No consistent pattern of disease was observed in female polysomy patients with SLE. Taken together with the data concerning the frequency of polysomy-X among males with SLE, our findings provide additional support for the hypothesis that X-chromosome polysomy may confer increased susceptibility to SLE. Molecular mechanisms that might account for this phenomenon are discussed.
红斑狼疮(SLE)在女性中的发病率高于男性。最近的证据表明,X 染色体遗传的基因因素可能普遍增加自身免疫性疾病的风险,尤其是 SLE。因此,X 染色体三体可能会进一步增加狼疮的风险。除了描述一名患有 X 三体和 SLE 的年轻女性的临床和免疫特征外,我们还试图回顾所有其他与女性或男性 X 三体与 SLE 或其他自身免疫形式相关的已发表病例。
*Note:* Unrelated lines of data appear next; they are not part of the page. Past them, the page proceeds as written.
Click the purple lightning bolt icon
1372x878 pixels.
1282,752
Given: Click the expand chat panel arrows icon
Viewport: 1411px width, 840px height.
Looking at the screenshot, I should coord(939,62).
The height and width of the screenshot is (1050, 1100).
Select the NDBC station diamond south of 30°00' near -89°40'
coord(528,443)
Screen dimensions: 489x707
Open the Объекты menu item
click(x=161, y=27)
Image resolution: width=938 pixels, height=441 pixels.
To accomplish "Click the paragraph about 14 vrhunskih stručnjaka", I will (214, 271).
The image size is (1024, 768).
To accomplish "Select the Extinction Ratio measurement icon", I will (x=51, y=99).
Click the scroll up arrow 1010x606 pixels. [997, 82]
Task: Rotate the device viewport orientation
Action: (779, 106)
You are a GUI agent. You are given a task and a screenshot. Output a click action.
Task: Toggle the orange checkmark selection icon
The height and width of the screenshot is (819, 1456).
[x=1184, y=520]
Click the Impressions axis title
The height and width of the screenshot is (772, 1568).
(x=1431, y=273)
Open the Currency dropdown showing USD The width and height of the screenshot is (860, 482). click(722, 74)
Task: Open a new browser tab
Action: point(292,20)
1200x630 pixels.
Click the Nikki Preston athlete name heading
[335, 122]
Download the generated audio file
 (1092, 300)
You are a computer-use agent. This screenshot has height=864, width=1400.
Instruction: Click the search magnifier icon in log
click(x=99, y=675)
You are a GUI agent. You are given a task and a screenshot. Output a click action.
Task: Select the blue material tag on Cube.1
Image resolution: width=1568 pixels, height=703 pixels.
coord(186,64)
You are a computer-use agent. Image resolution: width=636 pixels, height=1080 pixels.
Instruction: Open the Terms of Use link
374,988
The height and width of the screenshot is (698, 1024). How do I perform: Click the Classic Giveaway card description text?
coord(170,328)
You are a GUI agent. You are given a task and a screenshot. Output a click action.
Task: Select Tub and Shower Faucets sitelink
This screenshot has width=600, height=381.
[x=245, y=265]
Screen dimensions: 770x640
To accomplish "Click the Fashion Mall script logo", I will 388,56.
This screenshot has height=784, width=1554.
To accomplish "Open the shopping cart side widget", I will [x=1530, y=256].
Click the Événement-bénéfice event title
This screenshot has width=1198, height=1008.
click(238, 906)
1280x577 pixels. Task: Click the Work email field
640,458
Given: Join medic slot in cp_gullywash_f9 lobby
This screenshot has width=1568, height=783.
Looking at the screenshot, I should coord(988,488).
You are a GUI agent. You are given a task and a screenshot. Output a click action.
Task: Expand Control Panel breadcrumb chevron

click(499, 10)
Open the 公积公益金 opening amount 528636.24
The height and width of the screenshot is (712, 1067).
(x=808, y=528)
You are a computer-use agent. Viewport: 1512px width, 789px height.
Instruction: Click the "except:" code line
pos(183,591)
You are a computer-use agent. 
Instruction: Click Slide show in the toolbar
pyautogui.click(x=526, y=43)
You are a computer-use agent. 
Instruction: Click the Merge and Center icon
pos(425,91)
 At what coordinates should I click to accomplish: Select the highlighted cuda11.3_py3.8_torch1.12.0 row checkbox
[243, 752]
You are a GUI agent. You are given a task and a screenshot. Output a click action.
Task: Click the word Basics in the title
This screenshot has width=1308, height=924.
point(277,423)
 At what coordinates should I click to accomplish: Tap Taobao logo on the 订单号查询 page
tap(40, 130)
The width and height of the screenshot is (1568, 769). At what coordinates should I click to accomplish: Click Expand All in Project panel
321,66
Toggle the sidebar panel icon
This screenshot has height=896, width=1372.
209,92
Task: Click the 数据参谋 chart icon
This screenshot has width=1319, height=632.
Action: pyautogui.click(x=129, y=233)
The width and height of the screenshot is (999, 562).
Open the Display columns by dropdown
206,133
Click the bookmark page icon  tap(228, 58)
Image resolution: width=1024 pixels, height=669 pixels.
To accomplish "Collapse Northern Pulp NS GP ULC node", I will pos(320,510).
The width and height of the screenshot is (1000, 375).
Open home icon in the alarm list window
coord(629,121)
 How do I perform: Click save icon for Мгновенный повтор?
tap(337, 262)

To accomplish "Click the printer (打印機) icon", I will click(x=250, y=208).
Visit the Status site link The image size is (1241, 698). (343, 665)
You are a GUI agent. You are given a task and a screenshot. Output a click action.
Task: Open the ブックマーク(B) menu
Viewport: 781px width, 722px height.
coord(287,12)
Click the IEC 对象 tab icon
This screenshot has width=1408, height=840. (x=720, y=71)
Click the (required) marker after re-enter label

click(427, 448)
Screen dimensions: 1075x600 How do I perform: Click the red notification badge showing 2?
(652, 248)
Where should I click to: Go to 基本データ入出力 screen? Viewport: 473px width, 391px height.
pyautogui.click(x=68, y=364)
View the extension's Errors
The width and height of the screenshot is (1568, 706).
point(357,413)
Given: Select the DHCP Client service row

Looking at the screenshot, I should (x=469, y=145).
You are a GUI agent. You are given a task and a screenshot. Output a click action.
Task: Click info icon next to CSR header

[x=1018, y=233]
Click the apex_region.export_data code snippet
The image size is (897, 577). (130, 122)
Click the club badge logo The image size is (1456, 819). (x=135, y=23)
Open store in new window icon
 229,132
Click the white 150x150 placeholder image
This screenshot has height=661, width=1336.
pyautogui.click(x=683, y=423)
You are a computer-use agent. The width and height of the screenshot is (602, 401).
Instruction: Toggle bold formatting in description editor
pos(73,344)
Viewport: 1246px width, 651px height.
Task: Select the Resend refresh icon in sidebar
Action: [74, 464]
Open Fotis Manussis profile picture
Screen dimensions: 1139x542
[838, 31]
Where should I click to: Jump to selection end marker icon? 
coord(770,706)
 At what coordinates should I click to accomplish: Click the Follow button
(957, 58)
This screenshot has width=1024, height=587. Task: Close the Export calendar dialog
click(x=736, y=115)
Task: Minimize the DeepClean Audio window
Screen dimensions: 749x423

我们报告了一例患有 X 三体和 SLE 的青春期前女孩。我们对 X 三体和 SLE 的病例进行了系统的文献回顾,并总结了以前发表的病例。此外,我们还回顾了关于 SLE 与其他结缔组织疾病和男性 X 三体之间可能存在关联的报告。
一名 11 岁女孩患有四倍体 X(48XXXX 核型),表现为长期发热。经检查诊断为 SLE,随后的肾活检显示轻度弥漫性系膜增生性肾小球肾炎。在文献回顾中发现了另外两例患有 47 XXX 和 1 例 48 XXXX 核型的女性 SLE 病例,并与本病例进行了比较。我们确定了一些研究发现 X 染色体三体在男性 SLE 患者中过度表达,并描述了发生在 X 三体患者中的结缔组织疾病病例。
在患有 SLE 的女性 X 三体患者中未观察到一致的疾病模式。结合有关 SLE 男性 X 三体发生率的资料,我们的发现为 X 染色体三体可能增加 SLE 易感性的假说提供了额外的支持。讨论了可能解释这一现象的分子机制。